Data provided.
------------------------

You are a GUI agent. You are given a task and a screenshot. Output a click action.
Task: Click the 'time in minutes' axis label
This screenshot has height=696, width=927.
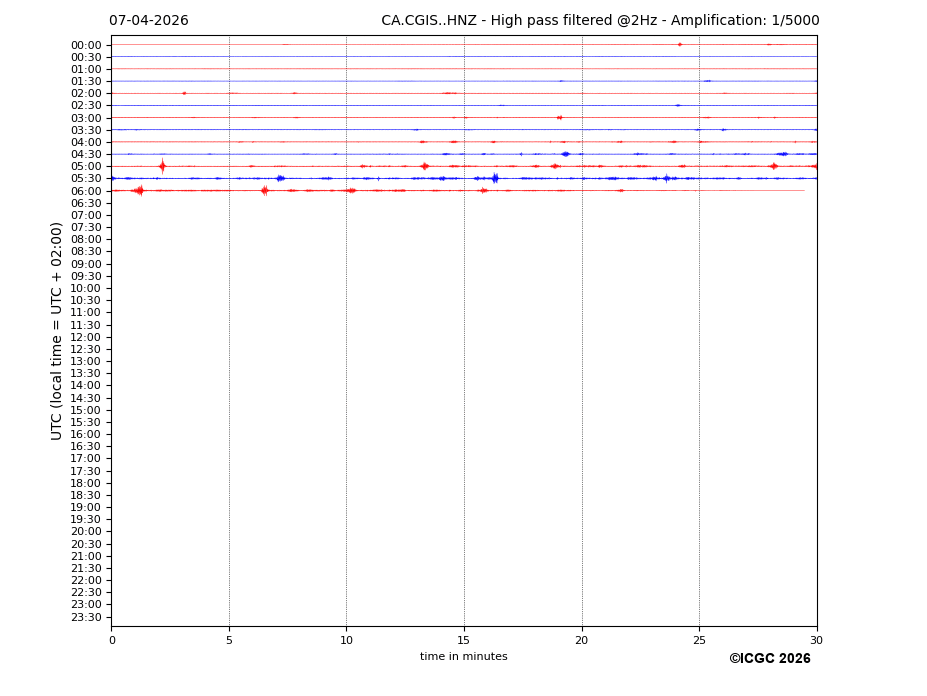(463, 657)
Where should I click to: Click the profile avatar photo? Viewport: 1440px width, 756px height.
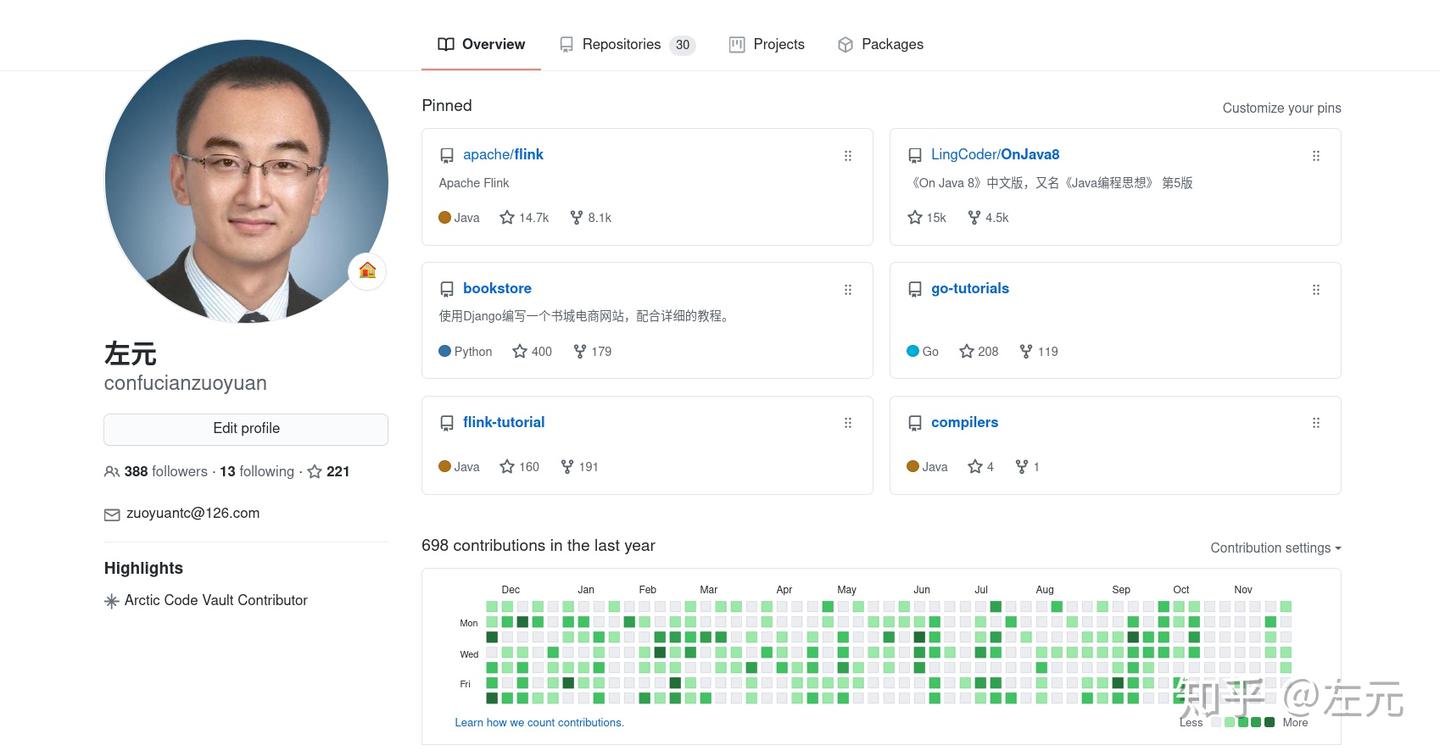[x=246, y=181]
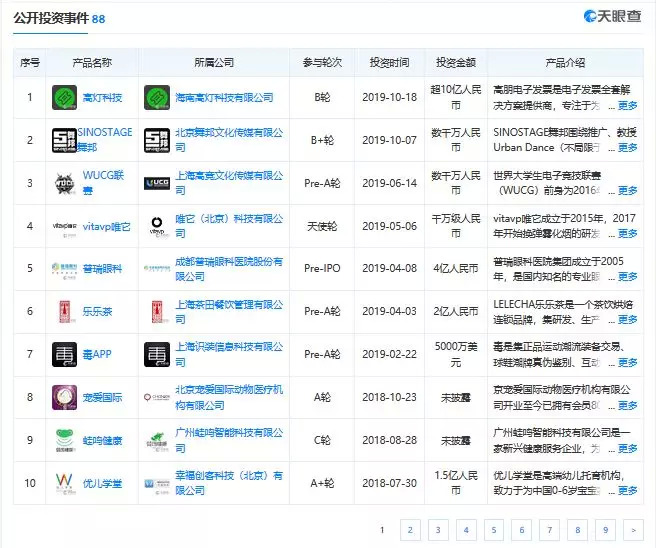Go to page 9 of results
This screenshot has height=548, width=656.
pyautogui.click(x=604, y=529)
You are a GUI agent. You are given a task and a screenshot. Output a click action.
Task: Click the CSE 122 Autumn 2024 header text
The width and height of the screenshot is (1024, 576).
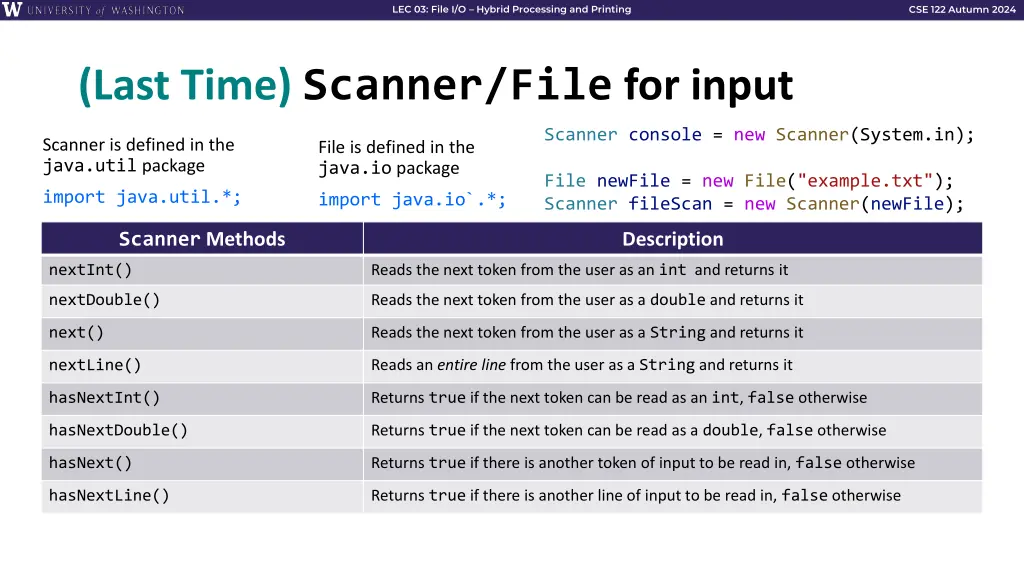[961, 9]
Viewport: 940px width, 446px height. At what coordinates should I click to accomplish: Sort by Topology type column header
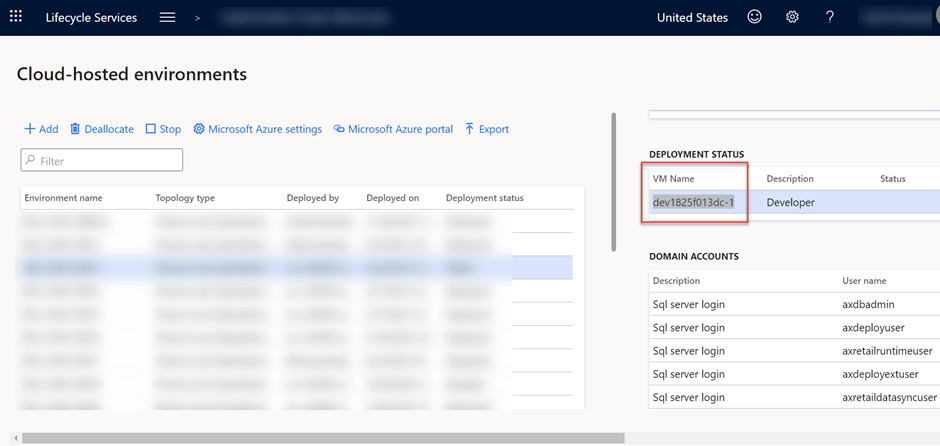click(x=185, y=198)
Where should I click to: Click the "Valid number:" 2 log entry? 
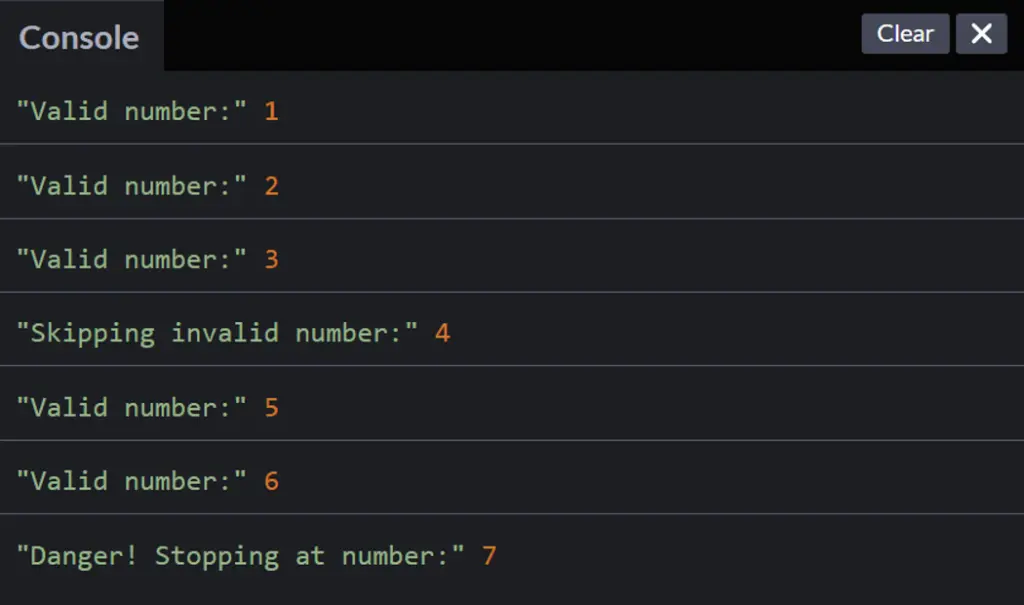512,182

------------------------

What is being asked. Leaving out the pictures, print every record exactly as written.

Answer space.
You are a GUI agent. You are given a task and a screenshot. Output a click action.
Task: Click the 'time in minutes' axis label
This screenshot has height=696, width=927.
(463, 657)
Where should I click to: Click the profile avatar photo? Viewport: 1440px width, 756px height.
[x=246, y=181]
Go to page 9 of results
This screenshot has height=548, width=656.
pyautogui.click(x=604, y=529)
You are a GUI agent. You are given a task and a screenshot. Output a click action.
Task: Click the CSE 122 Autumn 2024 header text
The width and height of the screenshot is (1024, 576).
[961, 9]
Viewport: 940px width, 446px height. At what coordinates should I click to accomplish: Sort by Topology type column header
click(x=185, y=198)
Where should I click to: Click the "Valid number:" 2 log entry? 
512,182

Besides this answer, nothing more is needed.